— Begin Task inputs —

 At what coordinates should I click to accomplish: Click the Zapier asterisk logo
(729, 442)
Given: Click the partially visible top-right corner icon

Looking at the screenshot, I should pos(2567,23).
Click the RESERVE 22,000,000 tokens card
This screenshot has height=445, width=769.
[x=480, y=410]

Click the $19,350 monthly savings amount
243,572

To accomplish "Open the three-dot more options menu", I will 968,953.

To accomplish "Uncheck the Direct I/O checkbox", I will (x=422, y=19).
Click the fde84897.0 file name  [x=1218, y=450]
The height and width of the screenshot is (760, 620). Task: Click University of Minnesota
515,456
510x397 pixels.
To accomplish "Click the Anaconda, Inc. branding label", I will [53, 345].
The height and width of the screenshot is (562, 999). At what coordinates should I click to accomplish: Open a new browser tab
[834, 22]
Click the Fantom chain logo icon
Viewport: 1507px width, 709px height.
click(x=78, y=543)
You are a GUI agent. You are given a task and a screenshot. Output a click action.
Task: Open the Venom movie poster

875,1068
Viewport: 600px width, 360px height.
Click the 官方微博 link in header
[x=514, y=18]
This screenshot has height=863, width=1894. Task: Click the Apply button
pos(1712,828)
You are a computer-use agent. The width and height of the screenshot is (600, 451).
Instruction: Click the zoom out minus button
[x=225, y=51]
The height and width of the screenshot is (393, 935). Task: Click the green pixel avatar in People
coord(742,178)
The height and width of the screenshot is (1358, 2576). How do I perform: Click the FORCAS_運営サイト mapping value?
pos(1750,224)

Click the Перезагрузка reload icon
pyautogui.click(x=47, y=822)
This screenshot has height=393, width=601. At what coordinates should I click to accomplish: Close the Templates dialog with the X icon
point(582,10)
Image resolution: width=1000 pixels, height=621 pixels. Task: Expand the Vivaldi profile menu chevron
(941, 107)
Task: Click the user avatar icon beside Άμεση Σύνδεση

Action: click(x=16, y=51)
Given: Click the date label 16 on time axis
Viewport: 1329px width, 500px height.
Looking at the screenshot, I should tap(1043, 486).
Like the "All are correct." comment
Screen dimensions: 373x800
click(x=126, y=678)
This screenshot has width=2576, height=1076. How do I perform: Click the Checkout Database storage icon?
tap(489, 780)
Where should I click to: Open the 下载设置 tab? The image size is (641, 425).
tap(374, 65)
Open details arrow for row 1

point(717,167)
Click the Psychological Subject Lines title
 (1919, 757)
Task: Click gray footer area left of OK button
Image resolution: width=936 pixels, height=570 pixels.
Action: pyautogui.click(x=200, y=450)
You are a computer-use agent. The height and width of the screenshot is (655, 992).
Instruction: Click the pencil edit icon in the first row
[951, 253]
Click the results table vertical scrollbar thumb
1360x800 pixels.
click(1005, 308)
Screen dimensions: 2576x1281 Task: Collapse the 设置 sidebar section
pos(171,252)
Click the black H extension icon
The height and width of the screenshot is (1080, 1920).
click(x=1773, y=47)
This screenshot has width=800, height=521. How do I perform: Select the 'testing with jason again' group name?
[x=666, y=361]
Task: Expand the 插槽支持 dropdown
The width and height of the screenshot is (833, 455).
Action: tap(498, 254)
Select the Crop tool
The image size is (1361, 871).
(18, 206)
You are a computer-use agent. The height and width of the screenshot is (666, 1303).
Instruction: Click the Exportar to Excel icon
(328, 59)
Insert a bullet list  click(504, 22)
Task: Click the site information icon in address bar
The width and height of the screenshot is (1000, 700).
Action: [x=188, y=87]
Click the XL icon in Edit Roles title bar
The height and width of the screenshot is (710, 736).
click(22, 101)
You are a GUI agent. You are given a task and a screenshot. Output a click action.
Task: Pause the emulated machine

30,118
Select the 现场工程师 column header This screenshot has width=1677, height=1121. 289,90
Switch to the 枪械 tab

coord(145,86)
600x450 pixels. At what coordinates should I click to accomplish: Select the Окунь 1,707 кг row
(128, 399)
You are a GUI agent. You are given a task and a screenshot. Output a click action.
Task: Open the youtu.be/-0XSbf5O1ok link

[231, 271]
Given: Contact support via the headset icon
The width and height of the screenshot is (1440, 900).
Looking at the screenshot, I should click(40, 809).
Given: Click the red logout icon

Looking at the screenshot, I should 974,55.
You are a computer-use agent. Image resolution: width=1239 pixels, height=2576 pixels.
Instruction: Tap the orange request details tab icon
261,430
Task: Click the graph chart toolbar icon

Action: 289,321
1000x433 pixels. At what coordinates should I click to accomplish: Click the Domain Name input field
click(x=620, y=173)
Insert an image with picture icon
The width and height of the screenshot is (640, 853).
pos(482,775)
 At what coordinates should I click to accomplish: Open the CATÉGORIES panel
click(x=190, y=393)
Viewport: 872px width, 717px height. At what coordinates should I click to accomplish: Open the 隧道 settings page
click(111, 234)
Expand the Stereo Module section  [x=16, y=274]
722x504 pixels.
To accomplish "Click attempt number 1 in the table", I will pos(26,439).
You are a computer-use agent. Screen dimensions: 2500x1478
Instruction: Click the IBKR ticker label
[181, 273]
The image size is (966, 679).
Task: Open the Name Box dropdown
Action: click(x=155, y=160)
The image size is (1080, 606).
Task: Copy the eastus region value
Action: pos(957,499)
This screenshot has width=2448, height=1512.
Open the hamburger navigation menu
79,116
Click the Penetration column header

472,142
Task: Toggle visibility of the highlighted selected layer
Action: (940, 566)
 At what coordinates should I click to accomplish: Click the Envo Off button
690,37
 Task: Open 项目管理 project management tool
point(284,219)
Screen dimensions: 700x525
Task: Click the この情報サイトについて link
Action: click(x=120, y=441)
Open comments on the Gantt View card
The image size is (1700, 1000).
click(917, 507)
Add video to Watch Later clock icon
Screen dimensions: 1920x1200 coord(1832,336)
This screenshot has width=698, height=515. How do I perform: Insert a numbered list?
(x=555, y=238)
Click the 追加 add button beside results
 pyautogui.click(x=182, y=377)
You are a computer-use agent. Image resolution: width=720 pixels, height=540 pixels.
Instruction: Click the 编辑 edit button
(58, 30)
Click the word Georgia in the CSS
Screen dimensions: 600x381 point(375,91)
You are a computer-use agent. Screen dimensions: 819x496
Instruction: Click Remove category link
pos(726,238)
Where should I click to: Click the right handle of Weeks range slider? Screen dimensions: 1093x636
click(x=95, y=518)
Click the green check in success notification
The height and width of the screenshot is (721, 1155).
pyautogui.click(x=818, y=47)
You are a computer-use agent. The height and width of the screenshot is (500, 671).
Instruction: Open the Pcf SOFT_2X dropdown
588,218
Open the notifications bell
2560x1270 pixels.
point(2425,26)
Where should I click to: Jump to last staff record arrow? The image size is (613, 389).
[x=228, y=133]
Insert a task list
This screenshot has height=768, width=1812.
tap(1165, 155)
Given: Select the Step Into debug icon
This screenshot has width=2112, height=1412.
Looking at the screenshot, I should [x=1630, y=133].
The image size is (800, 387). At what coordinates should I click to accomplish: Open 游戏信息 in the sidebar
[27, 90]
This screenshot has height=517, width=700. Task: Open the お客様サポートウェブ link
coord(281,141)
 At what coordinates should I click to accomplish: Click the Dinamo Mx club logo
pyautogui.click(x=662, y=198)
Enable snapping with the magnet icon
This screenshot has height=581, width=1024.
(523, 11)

— End Task inputs —

_Exercise_
Could you give every line of the material above as a JSON list of strings, one string per line, leaving out blank lines?

_Task solution_
[
  " At what coordinates should I click to accomplish: Click the Zapier asterisk logo",
  "(729, 442)",
  "Given: Click the partially visible top-right corner icon",
  "Looking at the screenshot, I should pos(2567,23).",
  "Click the RESERVE 22,000,000 tokens card",
  "This screenshot has height=445, width=769.",
  "[x=480, y=410]",
  "Click the $19,350 monthly savings amount",
  "243,572",
  "To accomplish \"Open the three-dot more options menu\", I will 968,953.",
  "To accomplish \"Uncheck the Direct I/O checkbox\", I will (x=422, y=19).",
  "Click the fde84897.0 file name  [x=1218, y=450]",
  "The height and width of the screenshot is (760, 620). Task: Click University of Minnesota",
  "515,456",
  "510x397 pixels.",
  "To accomplish \"Click the Anaconda, Inc. branding label\", I will [53, 345].",
  "The height and width of the screenshot is (562, 999). At what coordinates should I click to accomplish: Open a new browser tab",
  "[834, 22]",
  "Click the Fantom chain logo icon",
  "Viewport: 1507px width, 709px height.",
  "click(x=78, y=543)",
  "You are a GUI agent. You are given a task and a screenshot. Output a click action.",
  "Task: Open the Venom movie poster",
  "875,1068",
  "Viewport: 600px width, 360px height.",
  "Click the 官方微博 link in header",
  "[x=514, y=18]",
  "This screenshot has height=863, width=1894. Task: Click the Apply button",
  "pos(1712,828)",
  "You are a computer-use agent. The width and height of the screenshot is (600, 451).",
  "Instruction: Click the zoom out minus button",
  "[x=225, y=51]",
  "The height and width of the screenshot is (393, 935). Task: Click the green pixel avatar in People",
  "coord(742,178)",
  "The height and width of the screenshot is (1358, 2576). How do I perform: Click the FORCAS_運営サイト mapping value?",
  "pos(1750,224)",
  "Click the Перезагрузка reload icon",
  "pyautogui.click(x=47, y=822)",
  "This screenshot has height=393, width=601. At what coordinates should I click to accomplish: Close the Templates dialog with the X icon",
  "point(582,10)",
  "Image resolution: width=1000 pixels, height=621 pixels. Task: Expand the Vivaldi profile menu chevron",
  "(941, 107)",
  "Task: Click the user avatar icon beside Άμεση Σύνδεση",
  "Action: click(x=16, y=51)",
  "Given: Click the date label 16 on time axis",
  "Viewport: 1329px width, 500px height.",
  "Looking at the screenshot, I should tap(1043, 486).",
  "Like the \"All are correct.\" comment",
  "Screen dimensions: 373x800",
  "click(x=126, y=678)",
  "This screenshot has width=2576, height=1076. How do I perform: Click the Checkout Database storage icon?",
  "tap(489, 780)",
  "Where should I click to: Open the 下载设置 tab? The image size is (641, 425).",
  "tap(374, 65)",
  "Open details arrow for row 1",
  "point(717,167)",
  "Click the Psychological Subject Lines title",
  " (1919, 757)",
  "Task: Click gray footer area left of OK button",
  "Image resolution: width=936 pixels, height=570 pixels.",
  "Action: pyautogui.click(x=200, y=450)",
  "You are a computer-use agent. The height and width of the screenshot is (655, 992).",
  "Instruction: Click the pencil edit icon in the first row",
  "[951, 253]",
  "Click the results table vertical scrollbar thumb",
  "1360x800 pixels.",
  "click(1005, 308)",
  "Screen dimensions: 2576x1281 Task: Collapse the 设置 sidebar section",
  "pos(171,252)",
  "Click the black H extension icon",
  "The height and width of the screenshot is (1080, 1920).",
  "click(x=1773, y=47)",
  "This screenshot has width=800, height=521. How do I perform: Select the 'testing with jason again' group name?",
  "[x=666, y=361]",
  "Task: Expand the 插槽支持 dropdown",
  "The width and height of the screenshot is (833, 455).",
  "Action: tap(498, 254)",
  "Select the Crop tool",
  "The image size is (1361, 871).",
  "(18, 206)",
  "You are a computer-use agent. The height and width of the screenshot is (666, 1303).",
  "Instruction: Click the Exportar to Excel icon",
  "(328, 59)",
  "Insert a bullet list  click(504, 22)",
  "Task: Click the site information icon in address bar",
  "The width and height of the screenshot is (1000, 700).",
  "Action: [x=188, y=87]",
  "Click the XL icon in Edit Roles title bar",
  "The height and width of the screenshot is (710, 736).",
  "click(22, 101)",
  "You are a GUI agent. You are given a task and a screenshot. Output a click action.",
  "Task: Pause the emulated machine",
  "30,118",
  "Select the 现场工程师 column header This screenshot has width=1677, height=1121. 289,90",
  "Switch to the 枪械 tab",
  "coord(145,86)",
  "600x450 pixels. At what coordinates should I click to accomplish: Select the Окунь 1,707 кг row",
  "(128, 399)",
  "You are a GUI agent. You are given a task and a screenshot. Output a click action.",
  "Task: Open the youtu.be/-0XSbf5O1ok link",
  "[231, 271]",
  "Given: Contact support via the headset icon",
  "The width and height of the screenshot is (1440, 900).",
  "Looking at the screenshot, I should click(40, 809).",
  "Given: Click the red logout icon",
  "Looking at the screenshot, I should 974,55.",
  "You are a computer-use agent. Image resolution: width=1239 pixels, height=2576 pixels.",
  "Instruction: Tap the orange request details tab icon",
  "261,430",
  "Task: Click the graph chart toolbar icon",
  "Action: 289,321",
  "1000x433 pixels. At what coordinates should I click to accomplish: Click the Domain Name input field",
  "click(x=620, y=173)",
  "Insert an image with picture icon",
  "The width and height of the screenshot is (640, 853).",
  "pos(482,775)",
  " At what coordinates should I click to accomplish: Open the CATÉGORIES panel",
  "click(x=190, y=393)",
  "Viewport: 872px width, 717px height. At what coordinates should I click to accomplish: Open the 隧道 settings page",
  "click(111, 234)",
  "Expand the Stereo Module section  [x=16, y=274]",
  "722x504 pixels.",
  "To accomplish \"Click attempt number 1 in the table\", I will pos(26,439).",
  "You are a computer-use agent. Screen dimensions: 2500x1478",
  "Instruction: Click the IBKR ticker label",
  "[181, 273]",
  "The image size is (966, 679).",
  "Task: Open the Name Box dropdown",
  "Action: click(x=155, y=160)",
  "The image size is (1080, 606).",
  "Task: Copy the eastus region value",
  "Action: pos(957,499)",
  "This screenshot has width=2448, height=1512.",
  "Open the hamburger navigation menu",
  "79,116",
  "Click the Penetration column header",
  "472,142",
  "Task: Toggle visibility of the highlighted selected layer",
  "Action: (940, 566)",
  " At what coordinates should I click to accomplish: Click the Envo Off button",
  "690,37",
  " Task: Open 项目管理 project management tool",
  "point(284,219)",
  "Screen dimensions: 700x525",
  "Task: Click the この情報サイトについて link",
  "Action: click(x=120, y=441)",
  "Open comments on the Gantt View card",
  "The image size is (1700, 1000).",
  "click(917, 507)",
  "Add video to Watch Later clock icon",
  "Screen dimensions: 1920x1200 coord(1832,336)",
  "This screenshot has width=698, height=515. How do I perform: Insert a numbered list?",
  "(x=555, y=238)",
  "Click the 追加 add button beside results",
  " pyautogui.click(x=182, y=377)",
  "You are a computer-use agent. Image resolution: width=720 pixels, height=540 pixels.",
  "Instruction: Click the 编辑 edit button",
  "(58, 30)",
  "Click the word Georgia in the CSS",
  "Screen dimensions: 600x381 point(375,91)",
  "You are a computer-use agent. Screen dimensions: 819x496",
  "Instruction: Click Remove category link",
  "pos(726,238)",
  "Where should I click to: Click the right handle of Weeks range slider? Screen dimensions: 1093x636",
  "click(x=95, y=518)",
  "Click the green check in success notification",
  "The height and width of the screenshot is (721, 1155).",
  "pyautogui.click(x=818, y=47)",
  "You are a computer-use agent. The height and width of the screenshot is (500, 671).",
  "Instruction: Open the Pcf SOFT_2X dropdown",
  "588,218",
  "Open the notifications bell",
  "2560x1270 pixels.",
  "point(2425,26)",
  "Where should I click to: Jump to last staff record arrow? The image size is (613, 389).",
  "[x=228, y=133]",
  "Insert a task list",
  "This screenshot has height=768, width=1812.",
  "tap(1165, 155)",
  "Given: Select the Step Into debug icon",
  "This screenshot has width=2112, height=1412.",
  "Looking at the screenshot, I should [x=1630, y=133].",
  "The image size is (800, 387). At what coordinates should I click to accomplish: Open 游戏信息 in the sidebar",
  "[27, 90]",
  "This screenshot has height=517, width=700. Task: Open the お客様サポートウェブ link",
  "coord(281,141)",
  " At what coordinates should I click to accomplish: Click the Dinamo Mx club logo",
  "pyautogui.click(x=662, y=198)",
  "Enable snapping with the magnet icon",
  "This screenshot has height=581, width=1024.",
  "(523, 11)"
]